Posted Aug 2, 2023 14:10 UTC (Wed) by khim (subscriber, #9252) [Link] (4 responses)

Sorry, but where are the binaries?

WSL installer doesn't download these sources and doesn't build them, you know (while old Solaris and OS/360 installers did that, WSL doesn't).

WSL uses prebuilt binaries. And these don't come from Microsoft.

You may try to bring contracts between Microsoft, Canonical and EULA to the court and try to prove that Microsoft actually facilitates creation of these binaries that Canonical produces, but that would very-very complicated case with very-very unclear outcome (well one part of the outcome is clear: lawyers would become quite rich arguing for both sides… but anything else is very unclear).

Hall: IBM, Red Hat and Free Software: An old maddog’s view

Posted Aug 2, 2023 18:00 UTC (Wed) by dezgeg (subscriber, #92243) [Link] (3 responses)

The WSL2-Linux-Kernel that was linked is the kernel that all WSL2 distros run by default. It shouldn't have any ties to Canonical, no?

Hall: IBM, Red Hat and Free Software: An old maddog’s view

Posted Aug 2, 2023 18:09 UTC (Wed) by khim (subscriber, #9252) [Link] (2 responses)

Looks like you are right. Microsoft is providing Linux binaries novadays.

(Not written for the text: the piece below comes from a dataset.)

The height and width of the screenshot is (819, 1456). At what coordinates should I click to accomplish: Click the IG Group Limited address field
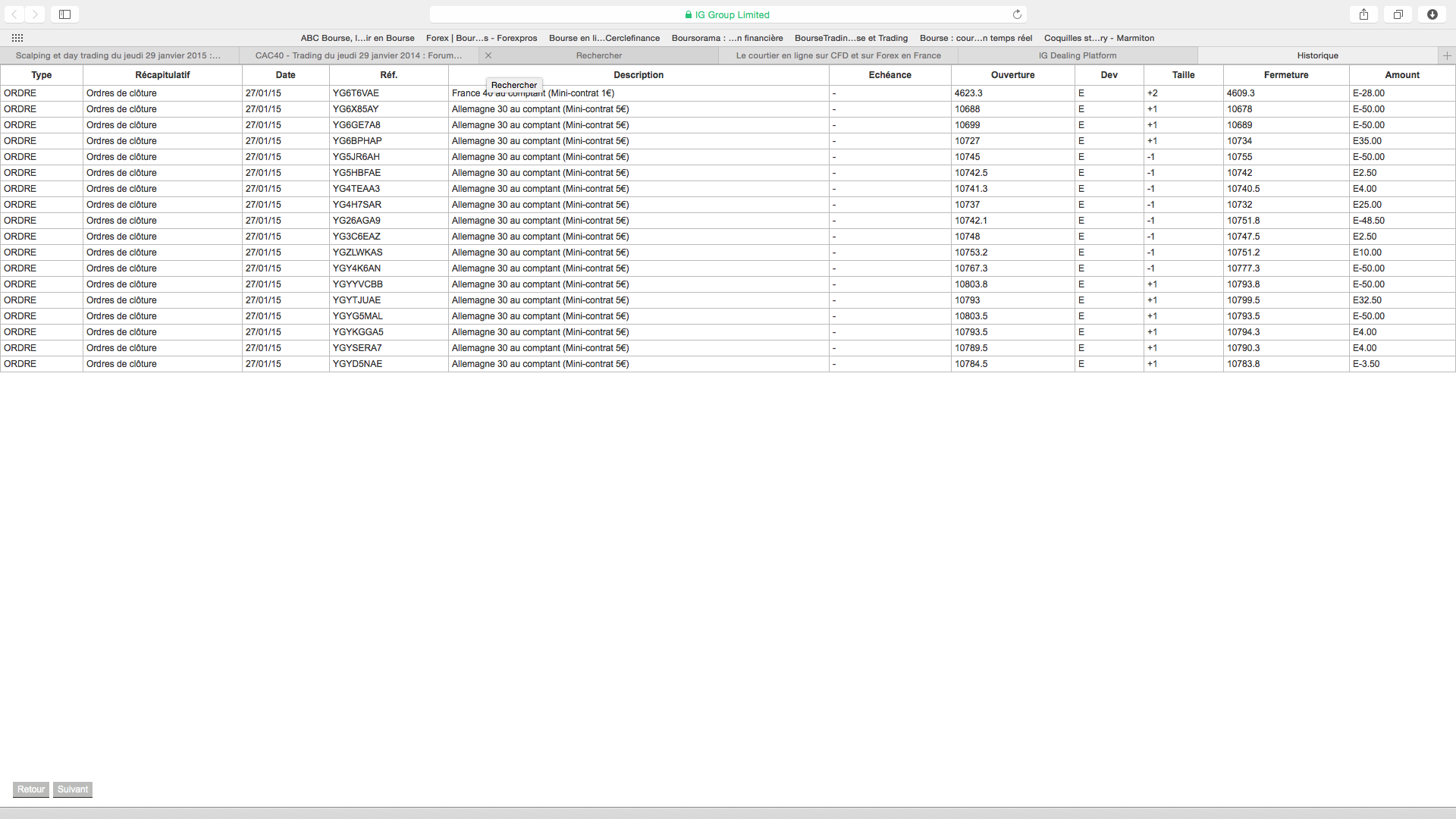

Haven't realized that. Indeed that changes things and the fact that they are also providing source (and even promise to send sources if you send them US $5.00… nice touch) means they have to comply with GPL… which they are actually doing.

Wonder what made them change gears, they tried to avoid distributing anything GPL for years.

Hall: IBM, Red Hat and Free Software: An old maddog’s view

Posted Aug 2, 2023 20:00 UTC (Wed) by bluca (subscriber, #118303) [Link]

The way WSL2 works is that there's a single kernel instance running under hyperv, and all WSL instances are separate pid/mount/etc namespaces running on that same kernel - what some might call a container. So it makes sense to provide directly that kernel build, so that it gets security updates and such from windows updates. After all, a security breach in the kernel could allow a WSL payload to attack the hypervisor and then the host OS, among other reasons. And the integration with the host can be carefully controlled, and set up by what you might call the container manager. If the kernel came from the distribution itself instead, then it would be a full segregated VM, and the integration would be quite different.

Hall: IBM, Red Hat and Free Software: An old maddog’s view

Posted Aug 3, 2023 21:03 UTC (Thu) by rgmoore (✭ supporter ✭, #75) [Link]

Wonder what made them change gears, they tried to avoid distributing anything GPL for years.

Money. They could see the big revenue growth was going to come from cloud computing, and a lot of potential customers thought "cloud" meant Linux. More generally, Microsoft's desire to avoid distributing anything GPL was more about trying to FUD the concept of FOSS than any real legal difficulty. Once it was obvious the FUD hadn't worked and there was real money to be made in the FOSS space, their reluctance went away.